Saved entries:
────────

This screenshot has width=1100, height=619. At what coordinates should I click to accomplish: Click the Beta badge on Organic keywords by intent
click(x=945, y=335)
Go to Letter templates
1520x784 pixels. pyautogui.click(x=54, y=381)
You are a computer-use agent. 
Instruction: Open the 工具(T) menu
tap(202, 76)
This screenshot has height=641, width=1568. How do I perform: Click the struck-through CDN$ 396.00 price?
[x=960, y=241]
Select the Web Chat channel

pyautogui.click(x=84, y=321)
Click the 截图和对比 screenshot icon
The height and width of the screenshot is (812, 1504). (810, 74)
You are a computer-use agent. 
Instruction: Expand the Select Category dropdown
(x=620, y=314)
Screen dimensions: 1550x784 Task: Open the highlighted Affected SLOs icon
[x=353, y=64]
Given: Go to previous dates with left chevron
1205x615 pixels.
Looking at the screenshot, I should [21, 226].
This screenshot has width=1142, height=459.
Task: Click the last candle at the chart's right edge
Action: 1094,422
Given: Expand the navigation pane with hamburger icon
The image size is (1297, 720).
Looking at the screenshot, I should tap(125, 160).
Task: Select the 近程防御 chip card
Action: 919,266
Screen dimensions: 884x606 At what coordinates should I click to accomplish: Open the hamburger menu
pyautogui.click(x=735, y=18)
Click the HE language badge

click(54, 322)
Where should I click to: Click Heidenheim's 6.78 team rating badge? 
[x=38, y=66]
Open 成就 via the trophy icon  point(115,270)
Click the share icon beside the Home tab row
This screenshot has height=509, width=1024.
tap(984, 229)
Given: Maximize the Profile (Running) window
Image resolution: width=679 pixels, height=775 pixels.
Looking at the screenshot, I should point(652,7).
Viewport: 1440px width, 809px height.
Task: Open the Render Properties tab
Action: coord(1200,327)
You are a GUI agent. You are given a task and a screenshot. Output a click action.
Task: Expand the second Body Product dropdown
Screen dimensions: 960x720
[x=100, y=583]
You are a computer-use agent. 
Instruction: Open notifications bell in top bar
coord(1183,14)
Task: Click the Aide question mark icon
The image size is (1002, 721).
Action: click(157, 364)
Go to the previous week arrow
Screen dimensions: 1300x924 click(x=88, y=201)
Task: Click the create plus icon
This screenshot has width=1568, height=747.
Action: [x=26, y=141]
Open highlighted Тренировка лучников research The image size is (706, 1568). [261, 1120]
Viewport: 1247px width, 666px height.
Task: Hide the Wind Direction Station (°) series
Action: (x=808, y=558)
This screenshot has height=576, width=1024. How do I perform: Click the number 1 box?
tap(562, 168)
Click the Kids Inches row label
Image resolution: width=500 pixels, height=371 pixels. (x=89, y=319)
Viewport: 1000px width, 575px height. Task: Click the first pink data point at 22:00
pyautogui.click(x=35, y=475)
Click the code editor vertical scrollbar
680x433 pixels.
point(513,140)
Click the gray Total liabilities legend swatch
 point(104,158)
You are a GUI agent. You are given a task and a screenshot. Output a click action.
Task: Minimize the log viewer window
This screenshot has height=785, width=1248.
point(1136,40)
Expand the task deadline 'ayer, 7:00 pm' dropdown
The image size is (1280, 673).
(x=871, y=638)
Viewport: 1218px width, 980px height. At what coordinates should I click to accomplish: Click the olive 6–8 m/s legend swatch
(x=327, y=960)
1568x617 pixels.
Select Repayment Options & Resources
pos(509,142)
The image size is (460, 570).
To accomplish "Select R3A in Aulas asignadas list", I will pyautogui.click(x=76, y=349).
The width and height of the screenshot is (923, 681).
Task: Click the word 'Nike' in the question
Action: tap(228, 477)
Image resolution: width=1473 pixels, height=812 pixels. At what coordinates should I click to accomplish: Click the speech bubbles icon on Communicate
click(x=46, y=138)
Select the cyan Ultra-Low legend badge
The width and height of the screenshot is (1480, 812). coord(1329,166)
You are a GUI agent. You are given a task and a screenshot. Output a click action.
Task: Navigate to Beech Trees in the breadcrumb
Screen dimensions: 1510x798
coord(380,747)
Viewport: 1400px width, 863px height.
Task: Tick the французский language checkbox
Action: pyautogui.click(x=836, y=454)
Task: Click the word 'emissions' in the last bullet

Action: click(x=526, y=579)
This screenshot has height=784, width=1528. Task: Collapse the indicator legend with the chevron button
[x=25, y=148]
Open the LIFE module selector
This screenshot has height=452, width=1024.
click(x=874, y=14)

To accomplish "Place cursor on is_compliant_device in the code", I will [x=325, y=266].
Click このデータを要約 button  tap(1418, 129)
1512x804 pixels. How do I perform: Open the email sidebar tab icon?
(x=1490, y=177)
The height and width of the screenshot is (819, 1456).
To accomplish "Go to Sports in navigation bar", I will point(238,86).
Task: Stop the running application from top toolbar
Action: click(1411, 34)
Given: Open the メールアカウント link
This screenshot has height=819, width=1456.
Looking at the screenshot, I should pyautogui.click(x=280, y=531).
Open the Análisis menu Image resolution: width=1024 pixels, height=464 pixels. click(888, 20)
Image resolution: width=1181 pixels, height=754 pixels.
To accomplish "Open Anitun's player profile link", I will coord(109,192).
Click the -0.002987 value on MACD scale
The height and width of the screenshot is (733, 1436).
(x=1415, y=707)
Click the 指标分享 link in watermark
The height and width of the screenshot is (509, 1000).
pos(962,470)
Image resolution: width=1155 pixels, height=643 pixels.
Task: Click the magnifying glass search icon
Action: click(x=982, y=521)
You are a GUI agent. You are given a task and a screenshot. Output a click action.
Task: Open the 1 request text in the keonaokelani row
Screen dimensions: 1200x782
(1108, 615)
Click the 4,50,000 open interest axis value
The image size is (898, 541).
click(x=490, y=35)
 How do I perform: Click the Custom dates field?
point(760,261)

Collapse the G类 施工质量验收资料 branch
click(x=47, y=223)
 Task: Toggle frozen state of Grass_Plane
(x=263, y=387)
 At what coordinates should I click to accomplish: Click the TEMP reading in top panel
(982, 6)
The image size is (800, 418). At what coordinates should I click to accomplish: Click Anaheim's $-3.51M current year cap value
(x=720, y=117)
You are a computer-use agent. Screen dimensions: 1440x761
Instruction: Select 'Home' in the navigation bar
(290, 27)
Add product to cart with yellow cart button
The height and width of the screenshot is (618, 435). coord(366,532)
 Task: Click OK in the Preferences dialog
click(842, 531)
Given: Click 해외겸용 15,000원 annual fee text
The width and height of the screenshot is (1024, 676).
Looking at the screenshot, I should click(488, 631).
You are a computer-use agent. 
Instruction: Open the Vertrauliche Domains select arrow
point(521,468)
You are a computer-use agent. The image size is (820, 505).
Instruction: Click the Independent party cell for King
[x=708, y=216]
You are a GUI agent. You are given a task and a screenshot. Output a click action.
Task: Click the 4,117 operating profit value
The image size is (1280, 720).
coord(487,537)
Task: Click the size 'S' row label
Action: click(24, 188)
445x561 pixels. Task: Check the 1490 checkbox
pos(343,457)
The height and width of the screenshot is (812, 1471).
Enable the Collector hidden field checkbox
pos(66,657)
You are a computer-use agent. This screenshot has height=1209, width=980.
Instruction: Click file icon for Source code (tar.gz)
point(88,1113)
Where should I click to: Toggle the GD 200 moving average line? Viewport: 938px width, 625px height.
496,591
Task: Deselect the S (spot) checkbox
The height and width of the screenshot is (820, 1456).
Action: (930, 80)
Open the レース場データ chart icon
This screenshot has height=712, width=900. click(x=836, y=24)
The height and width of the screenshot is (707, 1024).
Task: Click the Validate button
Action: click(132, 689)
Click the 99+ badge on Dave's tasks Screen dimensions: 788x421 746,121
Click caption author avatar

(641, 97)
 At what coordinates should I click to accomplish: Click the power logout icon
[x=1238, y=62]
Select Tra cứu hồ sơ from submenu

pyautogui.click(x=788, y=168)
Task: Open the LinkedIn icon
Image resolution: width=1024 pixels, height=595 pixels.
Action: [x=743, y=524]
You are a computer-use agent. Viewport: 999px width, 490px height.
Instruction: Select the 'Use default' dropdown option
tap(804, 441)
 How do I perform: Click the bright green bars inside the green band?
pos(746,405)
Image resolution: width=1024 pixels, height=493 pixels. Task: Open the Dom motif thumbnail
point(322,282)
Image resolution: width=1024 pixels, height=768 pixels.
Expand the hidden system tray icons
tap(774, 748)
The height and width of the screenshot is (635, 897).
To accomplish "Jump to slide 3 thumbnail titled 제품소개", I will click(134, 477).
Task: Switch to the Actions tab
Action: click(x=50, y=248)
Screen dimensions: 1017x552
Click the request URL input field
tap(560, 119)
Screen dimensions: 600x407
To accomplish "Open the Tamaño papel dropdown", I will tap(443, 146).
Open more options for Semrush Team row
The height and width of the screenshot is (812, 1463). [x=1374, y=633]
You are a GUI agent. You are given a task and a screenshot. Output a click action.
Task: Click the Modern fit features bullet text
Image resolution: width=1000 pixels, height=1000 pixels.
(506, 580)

────────

Format the data from the line containing "Given: Click 해외겸용 15,000원 annual fee text" up to and including the line containing "pos(746,405)" as a JSON list of strings. Use one string per line and leave out blank lines.

[
  "Given: Click 해외겸용 15,000원 annual fee text",
  "The width and height of the screenshot is (1024, 676).",
  "Looking at the screenshot, I should click(488, 631).",
  "You are a computer-use agent. ",
  "Instruction: Open the Vertrauliche Domains select arrow",
  "point(521,468)",
  "You are a computer-use agent. The image size is (820, 505).",
  "Instruction: Click the Independent party cell for King",
  "[x=708, y=216]",
  "You are a GUI agent. You are given a task and a screenshot. Output a click action.",
  "Task: Click the 4,117 operating profit value",
  "The image size is (1280, 720).",
  "coord(487,537)",
  "Task: Click the size 'S' row label",
  "Action: click(24, 188)",
  "445x561 pixels. Task: Check the 1490 checkbox",
  "pos(343,457)",
  "The height and width of the screenshot is (812, 1471).",
  "Enable the Collector hidden field checkbox",
  "pos(66,657)",
  "You are a computer-use agent. This screenshot has height=1209, width=980.",
  "Instruction: Click file icon for Source code (tar.gz)",
  "point(88,1113)",
  "Where should I click to: Toggle the GD 200 moving average line? Viewport: 938px width, 625px height.",
  "496,591",
  "Task: Deselect the S (spot) checkbox",
  "The height and width of the screenshot is (820, 1456).",
  "Action: (930, 80)",
  "Open the レース場データ chart icon",
  "This screenshot has height=712, width=900. click(x=836, y=24)",
  "The height and width of the screenshot is (707, 1024).",
  "Task: Click the Validate button",
  "Action: click(132, 689)",
  "Click the 99+ badge on Dave's tasks Screen dimensions: 788x421 746,121",
  "Click caption author avatar",
  "(641, 97)",
  " At what coordinates should I click to accomplish: Click the power logout icon",
  "[x=1238, y=62]",
  "Select Tra cứu hồ sơ from submenu",
  "pyautogui.click(x=788, y=168)",
  "Task: Open the LinkedIn icon",
  "Image resolution: width=1024 pixels, height=595 pixels.",
  "Action: [x=743, y=524]",
  "You are a computer-use agent. Viewport: 999px width, 490px height.",
  "Instruction: Select the 'Use default' dropdown option",
  "tap(804, 441)",
  " How do I perform: Click the bright green bars inside the green band?",
  "pos(746,405)"
]